[Records drawn from a dataset]
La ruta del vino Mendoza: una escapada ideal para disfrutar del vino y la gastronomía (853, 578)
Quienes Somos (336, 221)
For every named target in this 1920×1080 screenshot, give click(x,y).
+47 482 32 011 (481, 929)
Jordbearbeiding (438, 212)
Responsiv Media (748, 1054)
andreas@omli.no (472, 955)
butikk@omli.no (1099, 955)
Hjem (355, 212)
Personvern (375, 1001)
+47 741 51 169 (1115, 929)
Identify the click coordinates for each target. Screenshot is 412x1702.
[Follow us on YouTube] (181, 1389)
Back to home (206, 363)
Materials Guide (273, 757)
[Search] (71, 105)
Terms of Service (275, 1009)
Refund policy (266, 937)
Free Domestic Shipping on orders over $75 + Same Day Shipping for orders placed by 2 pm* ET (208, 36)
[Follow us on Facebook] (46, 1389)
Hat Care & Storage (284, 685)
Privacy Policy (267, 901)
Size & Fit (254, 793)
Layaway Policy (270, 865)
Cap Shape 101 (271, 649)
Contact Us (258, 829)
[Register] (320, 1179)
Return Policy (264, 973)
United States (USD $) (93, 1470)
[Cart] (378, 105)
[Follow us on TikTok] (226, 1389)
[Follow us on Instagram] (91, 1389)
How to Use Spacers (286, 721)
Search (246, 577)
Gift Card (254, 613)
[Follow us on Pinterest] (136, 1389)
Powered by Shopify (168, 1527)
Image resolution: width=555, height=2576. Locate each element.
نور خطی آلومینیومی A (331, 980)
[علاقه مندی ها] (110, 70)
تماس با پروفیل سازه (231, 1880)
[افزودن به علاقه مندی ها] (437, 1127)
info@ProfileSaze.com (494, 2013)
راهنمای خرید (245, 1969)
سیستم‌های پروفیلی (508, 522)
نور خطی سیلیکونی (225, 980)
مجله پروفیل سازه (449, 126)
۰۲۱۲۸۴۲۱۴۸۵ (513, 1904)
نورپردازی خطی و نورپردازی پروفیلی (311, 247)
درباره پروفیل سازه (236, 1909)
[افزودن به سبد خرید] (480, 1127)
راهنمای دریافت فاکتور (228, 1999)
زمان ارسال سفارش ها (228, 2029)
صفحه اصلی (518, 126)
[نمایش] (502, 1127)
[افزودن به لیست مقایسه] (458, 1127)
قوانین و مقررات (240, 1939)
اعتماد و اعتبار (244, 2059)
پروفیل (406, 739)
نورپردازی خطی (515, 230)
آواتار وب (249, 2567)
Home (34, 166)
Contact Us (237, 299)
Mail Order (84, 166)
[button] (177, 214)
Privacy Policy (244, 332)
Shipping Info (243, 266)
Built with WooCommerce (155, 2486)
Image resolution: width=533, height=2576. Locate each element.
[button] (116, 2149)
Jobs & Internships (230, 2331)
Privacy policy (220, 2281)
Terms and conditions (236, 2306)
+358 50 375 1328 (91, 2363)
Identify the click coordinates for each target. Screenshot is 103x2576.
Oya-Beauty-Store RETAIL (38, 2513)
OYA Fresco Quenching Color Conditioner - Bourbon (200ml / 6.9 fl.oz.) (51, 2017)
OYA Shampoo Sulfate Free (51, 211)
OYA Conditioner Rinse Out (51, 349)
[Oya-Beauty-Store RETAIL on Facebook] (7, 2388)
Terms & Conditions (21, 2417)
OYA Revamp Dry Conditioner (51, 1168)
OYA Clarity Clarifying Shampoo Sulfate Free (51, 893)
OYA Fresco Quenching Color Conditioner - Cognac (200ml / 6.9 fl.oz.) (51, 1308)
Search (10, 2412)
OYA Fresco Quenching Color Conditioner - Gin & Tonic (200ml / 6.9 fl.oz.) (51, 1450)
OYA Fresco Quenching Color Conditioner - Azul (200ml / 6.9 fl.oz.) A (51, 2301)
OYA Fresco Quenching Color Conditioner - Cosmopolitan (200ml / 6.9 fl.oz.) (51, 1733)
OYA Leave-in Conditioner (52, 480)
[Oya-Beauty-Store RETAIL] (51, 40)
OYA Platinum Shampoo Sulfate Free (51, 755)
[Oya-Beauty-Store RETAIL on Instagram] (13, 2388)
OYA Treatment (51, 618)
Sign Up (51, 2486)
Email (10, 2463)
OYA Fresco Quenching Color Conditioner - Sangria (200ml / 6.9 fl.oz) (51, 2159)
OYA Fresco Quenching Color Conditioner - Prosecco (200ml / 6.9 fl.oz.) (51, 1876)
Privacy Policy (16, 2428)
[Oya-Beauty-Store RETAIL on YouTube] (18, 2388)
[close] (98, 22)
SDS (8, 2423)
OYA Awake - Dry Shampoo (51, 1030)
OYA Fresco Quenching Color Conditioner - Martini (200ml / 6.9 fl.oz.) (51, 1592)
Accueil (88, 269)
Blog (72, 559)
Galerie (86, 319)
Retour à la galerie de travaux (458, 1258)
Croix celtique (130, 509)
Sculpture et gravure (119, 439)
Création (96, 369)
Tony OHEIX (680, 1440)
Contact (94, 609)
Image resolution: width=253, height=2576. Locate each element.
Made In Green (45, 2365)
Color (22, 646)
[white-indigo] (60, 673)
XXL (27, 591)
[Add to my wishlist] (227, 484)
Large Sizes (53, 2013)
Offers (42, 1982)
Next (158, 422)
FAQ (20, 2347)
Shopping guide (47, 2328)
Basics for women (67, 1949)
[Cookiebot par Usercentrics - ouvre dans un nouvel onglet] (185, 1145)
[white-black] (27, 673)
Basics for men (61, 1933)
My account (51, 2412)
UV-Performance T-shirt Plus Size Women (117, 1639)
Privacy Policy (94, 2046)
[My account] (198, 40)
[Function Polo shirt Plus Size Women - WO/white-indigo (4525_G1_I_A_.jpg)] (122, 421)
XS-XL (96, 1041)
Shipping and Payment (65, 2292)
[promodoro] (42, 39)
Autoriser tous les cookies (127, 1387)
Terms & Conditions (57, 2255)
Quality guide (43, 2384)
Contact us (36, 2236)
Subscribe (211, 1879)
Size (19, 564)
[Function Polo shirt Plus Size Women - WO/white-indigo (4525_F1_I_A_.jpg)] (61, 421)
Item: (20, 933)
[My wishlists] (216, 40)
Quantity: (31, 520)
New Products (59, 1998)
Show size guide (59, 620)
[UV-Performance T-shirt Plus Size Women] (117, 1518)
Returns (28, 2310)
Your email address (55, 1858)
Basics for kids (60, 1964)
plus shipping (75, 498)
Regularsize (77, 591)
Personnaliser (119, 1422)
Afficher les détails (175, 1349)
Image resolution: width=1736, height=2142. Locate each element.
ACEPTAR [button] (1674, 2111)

• **TASK DIRECTIONS**
In full and exactly as written, repeat the data.

• **FINISHED TASK**
La ruta del vino Mendoza: una escapada ideal para disfrutar del vino y la gastronomía (853, 578)
Quienes Somos (336, 221)
For every named target in this 1920×1080 screenshot, give click(x,y).
+47 482 32 011 (481, 929)
Jordbearbeiding (438, 212)
Responsiv Media (748, 1054)
andreas@omli.no (472, 955)
butikk@omli.no (1099, 955)
Hjem (355, 212)
Personvern (375, 1001)
+47 741 51 169 (1115, 929)
Identify the click coordinates for each target. Screenshot is 412x1702.
[Follow us on YouTube] (181, 1389)
Back to home (206, 363)
Materials Guide (273, 757)
[Search] (71, 105)
Terms of Service (275, 1009)
Refund policy (266, 937)
Free Domestic Shipping on orders over $75 + Same Day Shipping for orders placed by 2 pm* ET (208, 36)
[Follow us on Facebook] (46, 1389)
Hat Care & Storage (284, 685)
Privacy Policy (267, 901)
Size & Fit (254, 793)
Layaway Policy (270, 865)
Cap Shape 101 (271, 649)
Contact Us (258, 829)
[Register] (320, 1179)
Return Policy (264, 973)
United States (USD $) (93, 1470)
[Cart] (378, 105)
[Follow us on TikTok] (226, 1389)
[Follow us on Instagram] (91, 1389)
How to Use Spacers (286, 721)
Search (246, 577)
Gift Card (254, 613)
[Follow us on Pinterest] (136, 1389)
Powered by Shopify (168, 1527)
Image resolution: width=555, height=2576. Locate each element.
نور خطی آلومینیومی A (331, 980)
[علاقه مندی ها] (110, 70)
تماس با پروفیل سازه (231, 1880)
[افزودن به علاقه مندی ها] (437, 1127)
info@ProfileSaze.com (494, 2013)
راهنمای خرید (245, 1969)
سیستم‌های پروفیلی (508, 522)
نور خطی سیلیکونی (225, 980)
مجله پروفیل سازه (449, 126)
۰۲۱۲۸۴۲۱۴۸۵ (513, 1904)
نورپردازی خطی و نورپردازی پروفیلی (311, 247)
درباره پروفیل سازه (236, 1909)
[افزودن به سبد خرید] (480, 1127)
راهنمای دریافت فاکتور (228, 1999)
زمان ارسال سفارش ها (228, 2029)
صفحه اصلی (518, 126)
[نمایش] (502, 1127)
[افزودن به لیست مقایسه] (458, 1127)
قوانین و مقررات (240, 1939)
اعتماد و اعتبار (244, 2059)
پروفیل (406, 739)
نورپردازی خطی (515, 230)
آواتار وب (249, 2567)
Home (34, 166)
Contact Us (237, 299)
Mail Order (84, 166)
[button] (177, 214)
Privacy Policy (244, 332)
Shipping Info (243, 266)
Built with WooCommerce (155, 2486)
Image resolution: width=533, height=2576. Locate each element.
[button] (116, 2149)
Jobs & Internships (230, 2331)
Privacy policy (220, 2281)
Terms and conditions (236, 2306)
+358 50 375 1328 (91, 2363)
Identify the click coordinates for each target. Screenshot is 103x2576.
Oya-Beauty-Store RETAIL (38, 2513)
OYA Fresco Quenching Color Conditioner - Bourbon (200ml / 6.9 fl.oz.) (51, 2017)
OYA Shampoo Sulfate Free (51, 211)
OYA Conditioner Rinse Out (51, 349)
[Oya-Beauty-Store RETAIL on Facebook] (7, 2388)
Terms & Conditions (21, 2417)
OYA Revamp Dry Conditioner (51, 1168)
OYA Clarity Clarifying Shampoo Sulfate Free (51, 893)
OYA Fresco Quenching Color Conditioner - Cognac (200ml / 6.9 fl.oz.) (51, 1308)
Search (10, 2412)
OYA Fresco Quenching Color Conditioner - Gin & Tonic (200ml / 6.9 fl.oz.) (51, 1450)
OYA Fresco Quenching Color Conditioner - Azul (200ml / 6.9 fl.oz.) A (51, 2301)
OYA Fresco Quenching Color Conditioner - Cosmopolitan (200ml / 6.9 fl.oz.) (51, 1733)
OYA Leave-in Conditioner (52, 480)
[Oya-Beauty-Store RETAIL] (51, 40)
OYA Platinum Shampoo Sulfate Free (51, 755)
[Oya-Beauty-Store RETAIL on Instagram] (13, 2388)
OYA Treatment (51, 618)
Sign Up (51, 2486)
Email (10, 2463)
OYA Fresco Quenching Color Conditioner - Sangria (200ml / 6.9 fl.oz) (51, 2159)
OYA Fresco Quenching Color Conditioner - Prosecco (200ml / 6.9 fl.oz.) (51, 1876)
Privacy Policy (16, 2428)
[Oya-Beauty-Store RETAIL on YouTube] (18, 2388)
[close] (98, 22)
SDS (8, 2423)
OYA Awake - Dry Shampoo (51, 1030)
OYA Fresco Quenching Color Conditioner - Martini (200ml / 6.9 fl.oz.) (51, 1592)
Accueil (88, 269)
Blog (72, 559)
Galerie (86, 319)
Retour à la galerie de travaux (458, 1258)
Croix celtique (130, 509)
Sculpture et gravure (119, 439)
Création (96, 369)
Tony OHEIX (680, 1440)
Contact (94, 609)
Image resolution: width=253, height=2576. Locate each element.
Made In Green (45, 2365)
Color (22, 646)
[white-indigo] (60, 673)
XXL (27, 591)
[Add to my wishlist] (227, 484)
Large Sizes (53, 2013)
Offers (42, 1982)
Next (158, 422)
FAQ (20, 2347)
Shopping guide (47, 2328)
Basics for women (67, 1949)
[Cookiebot par Usercentrics - ouvre dans un nouvel onglet] (185, 1145)
[white-black] (27, 673)
Basics for men (61, 1933)
My account (51, 2412)
UV-Performance T-shirt Plus Size Women (117, 1639)
Privacy Policy (94, 2046)
[My account] (198, 40)
[Function Polo shirt Plus Size Women - WO/white-indigo (4525_G1_I_A_.jpg)] (122, 421)
XS-XL (96, 1041)
Shipping and Payment (65, 2292)
[promodoro] (42, 39)
Autoriser tous les cookies (127, 1387)
Terms & Conditions (57, 2255)
Quality guide (43, 2384)
Contact us (36, 2236)
Subscribe (211, 1879)
Size (19, 564)
[Function Polo shirt Plus Size Women - WO/white-indigo (4525_F1_I_A_.jpg)] (61, 421)
Item: (20, 933)
[My wishlists] (216, 40)
Quantity: (31, 520)
New Products (59, 1998)
Show size guide (59, 620)
[UV-Performance T-shirt Plus Size Women] (117, 1518)
Returns (28, 2310)
Your email address (55, 1858)
Basics for kids (60, 1964)
plus shipping (75, 498)
Regularsize (77, 591)
Personnaliser (119, 1422)
Afficher les détails (175, 1349)
Image resolution: width=1736, height=2142. Locate each element.
ACEPTAR [button] (1674, 2111)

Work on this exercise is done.